- [Exercise] Give back, unchanged, the lines from the one containing "Literaturhaus Leipzig (525, 73)" to the end of the listing, inclusive of both.

- [Record extracts]
☆ ☆ ☆ ☆

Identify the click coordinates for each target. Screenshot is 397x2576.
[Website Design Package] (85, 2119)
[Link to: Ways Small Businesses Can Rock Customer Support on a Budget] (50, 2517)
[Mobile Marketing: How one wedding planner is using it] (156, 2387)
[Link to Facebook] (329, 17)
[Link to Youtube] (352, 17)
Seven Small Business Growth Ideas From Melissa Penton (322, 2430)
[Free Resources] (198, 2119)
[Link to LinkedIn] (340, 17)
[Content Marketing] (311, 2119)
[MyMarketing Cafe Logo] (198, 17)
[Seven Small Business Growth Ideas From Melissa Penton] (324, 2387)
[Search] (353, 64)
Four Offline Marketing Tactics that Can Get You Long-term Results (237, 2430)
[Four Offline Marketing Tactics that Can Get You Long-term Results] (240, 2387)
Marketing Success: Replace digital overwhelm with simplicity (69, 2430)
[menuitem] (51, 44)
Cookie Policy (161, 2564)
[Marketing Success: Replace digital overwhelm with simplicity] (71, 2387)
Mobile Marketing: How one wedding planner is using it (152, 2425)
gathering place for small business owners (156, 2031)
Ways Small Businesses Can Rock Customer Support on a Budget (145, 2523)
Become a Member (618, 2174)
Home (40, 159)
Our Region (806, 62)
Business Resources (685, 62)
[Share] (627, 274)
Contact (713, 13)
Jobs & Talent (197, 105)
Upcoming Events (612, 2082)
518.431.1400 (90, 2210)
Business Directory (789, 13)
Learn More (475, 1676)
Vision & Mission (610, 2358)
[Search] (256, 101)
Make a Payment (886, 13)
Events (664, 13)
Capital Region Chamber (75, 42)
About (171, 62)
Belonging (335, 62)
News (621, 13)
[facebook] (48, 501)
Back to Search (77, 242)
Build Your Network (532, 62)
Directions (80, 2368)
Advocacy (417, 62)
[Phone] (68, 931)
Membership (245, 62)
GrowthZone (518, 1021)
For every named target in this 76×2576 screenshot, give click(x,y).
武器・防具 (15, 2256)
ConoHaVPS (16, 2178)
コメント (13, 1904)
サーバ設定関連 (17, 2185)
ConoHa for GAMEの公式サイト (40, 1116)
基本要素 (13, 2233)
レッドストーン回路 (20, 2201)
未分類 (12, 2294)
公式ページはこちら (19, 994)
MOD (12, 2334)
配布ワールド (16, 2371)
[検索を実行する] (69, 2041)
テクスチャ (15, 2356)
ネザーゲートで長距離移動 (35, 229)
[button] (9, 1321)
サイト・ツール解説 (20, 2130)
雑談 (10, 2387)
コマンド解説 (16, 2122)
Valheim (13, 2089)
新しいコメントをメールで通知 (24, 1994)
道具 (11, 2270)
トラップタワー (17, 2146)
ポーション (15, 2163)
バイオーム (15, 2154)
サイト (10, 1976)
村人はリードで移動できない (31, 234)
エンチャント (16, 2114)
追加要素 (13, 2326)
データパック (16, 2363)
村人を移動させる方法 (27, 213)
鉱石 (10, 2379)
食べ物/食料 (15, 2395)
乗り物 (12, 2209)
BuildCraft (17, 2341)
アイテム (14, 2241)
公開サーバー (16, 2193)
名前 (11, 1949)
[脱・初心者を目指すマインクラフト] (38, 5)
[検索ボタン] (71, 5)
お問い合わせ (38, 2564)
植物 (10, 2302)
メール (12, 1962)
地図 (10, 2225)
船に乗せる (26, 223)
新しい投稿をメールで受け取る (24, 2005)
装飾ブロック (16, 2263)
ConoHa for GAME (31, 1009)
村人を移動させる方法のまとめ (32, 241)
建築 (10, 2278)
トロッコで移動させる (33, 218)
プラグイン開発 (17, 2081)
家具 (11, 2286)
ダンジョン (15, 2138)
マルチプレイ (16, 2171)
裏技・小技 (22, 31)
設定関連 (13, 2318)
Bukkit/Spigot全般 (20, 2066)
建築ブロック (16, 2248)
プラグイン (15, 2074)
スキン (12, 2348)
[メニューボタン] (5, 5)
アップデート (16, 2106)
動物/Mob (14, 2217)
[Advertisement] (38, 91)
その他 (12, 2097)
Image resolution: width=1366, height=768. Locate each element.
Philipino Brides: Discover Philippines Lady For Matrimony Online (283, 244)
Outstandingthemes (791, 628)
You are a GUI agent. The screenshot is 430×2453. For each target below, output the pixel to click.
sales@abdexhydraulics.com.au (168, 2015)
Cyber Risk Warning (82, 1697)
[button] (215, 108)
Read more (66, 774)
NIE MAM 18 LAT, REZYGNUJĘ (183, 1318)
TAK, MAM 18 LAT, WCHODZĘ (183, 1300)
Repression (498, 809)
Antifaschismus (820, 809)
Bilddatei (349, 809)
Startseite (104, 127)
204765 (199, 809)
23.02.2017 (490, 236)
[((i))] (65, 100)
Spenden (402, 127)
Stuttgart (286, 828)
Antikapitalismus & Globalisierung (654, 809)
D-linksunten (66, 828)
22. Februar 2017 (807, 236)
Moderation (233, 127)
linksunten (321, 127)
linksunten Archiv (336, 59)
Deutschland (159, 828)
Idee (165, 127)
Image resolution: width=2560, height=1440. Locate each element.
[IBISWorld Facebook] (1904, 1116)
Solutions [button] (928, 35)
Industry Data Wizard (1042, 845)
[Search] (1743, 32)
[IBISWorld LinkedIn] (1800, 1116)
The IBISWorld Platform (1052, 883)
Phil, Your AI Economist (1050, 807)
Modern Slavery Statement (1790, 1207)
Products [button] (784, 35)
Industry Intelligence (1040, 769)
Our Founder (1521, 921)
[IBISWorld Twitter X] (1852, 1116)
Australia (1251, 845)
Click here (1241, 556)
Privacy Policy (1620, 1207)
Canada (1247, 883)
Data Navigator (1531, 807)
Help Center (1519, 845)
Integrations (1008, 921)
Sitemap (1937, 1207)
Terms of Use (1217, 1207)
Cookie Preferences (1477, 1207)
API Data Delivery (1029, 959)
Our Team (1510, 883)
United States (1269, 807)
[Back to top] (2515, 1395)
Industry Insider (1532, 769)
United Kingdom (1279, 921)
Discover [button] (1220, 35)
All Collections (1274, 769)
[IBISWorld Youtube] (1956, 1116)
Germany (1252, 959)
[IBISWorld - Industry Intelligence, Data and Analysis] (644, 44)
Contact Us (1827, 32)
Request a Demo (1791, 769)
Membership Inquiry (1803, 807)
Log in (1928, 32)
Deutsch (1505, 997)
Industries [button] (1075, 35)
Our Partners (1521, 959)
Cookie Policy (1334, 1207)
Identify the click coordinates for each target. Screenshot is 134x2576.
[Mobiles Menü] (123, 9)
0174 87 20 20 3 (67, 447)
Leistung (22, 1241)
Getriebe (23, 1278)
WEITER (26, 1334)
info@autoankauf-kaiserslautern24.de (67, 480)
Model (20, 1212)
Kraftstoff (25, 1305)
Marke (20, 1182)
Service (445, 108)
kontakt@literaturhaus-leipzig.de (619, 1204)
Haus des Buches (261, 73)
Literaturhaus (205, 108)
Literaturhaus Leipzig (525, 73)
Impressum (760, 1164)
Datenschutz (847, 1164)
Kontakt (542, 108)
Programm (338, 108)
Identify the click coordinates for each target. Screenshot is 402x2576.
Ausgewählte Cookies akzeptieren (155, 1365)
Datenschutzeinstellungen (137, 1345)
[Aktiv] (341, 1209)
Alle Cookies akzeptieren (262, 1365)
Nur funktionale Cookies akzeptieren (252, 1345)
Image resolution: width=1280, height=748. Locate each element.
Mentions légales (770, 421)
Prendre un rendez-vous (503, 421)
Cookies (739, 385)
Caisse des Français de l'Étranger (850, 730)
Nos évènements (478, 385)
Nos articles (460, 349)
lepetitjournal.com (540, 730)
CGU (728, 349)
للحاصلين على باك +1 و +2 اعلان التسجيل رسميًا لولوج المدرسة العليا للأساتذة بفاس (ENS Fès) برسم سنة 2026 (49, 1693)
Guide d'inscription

☆ ☆ ☆ ☆

- [Answer below]
Literaturhaus Leipzig (525, 73)
Impressum (760, 1164)
Datenschutz (847, 1164)
Kontakt (542, 108)
Programm (338, 108)
Identify the click coordinates for each target. Screenshot is 402x2576.
Ausgewählte Cookies akzeptieren (155, 1365)
Datenschutzeinstellungen (137, 1345)
[Aktiv] (341, 1209)
Alle Cookies akzeptieren (262, 1365)
Nur funktionale Cookies akzeptieren (252, 1345)
Image resolution: width=1280, height=748. Locate each element.
Mentions légales (770, 421)
Prendre un rendez-vous (503, 421)
Cookies (739, 385)
Caisse des Français de l'Étranger (850, 730)
Nos évènements (478, 385)
Nos articles (460, 349)
lepetitjournal.com (540, 730)
CGU (728, 349)
للحاصلين على باك +1 و +2 اعلان التسجيل رسميًا لولوج المدرسة العليا للأساتذة بفاس (ENS Fès) برسم سنة 2026 (49, 1693)
Guide d'inscription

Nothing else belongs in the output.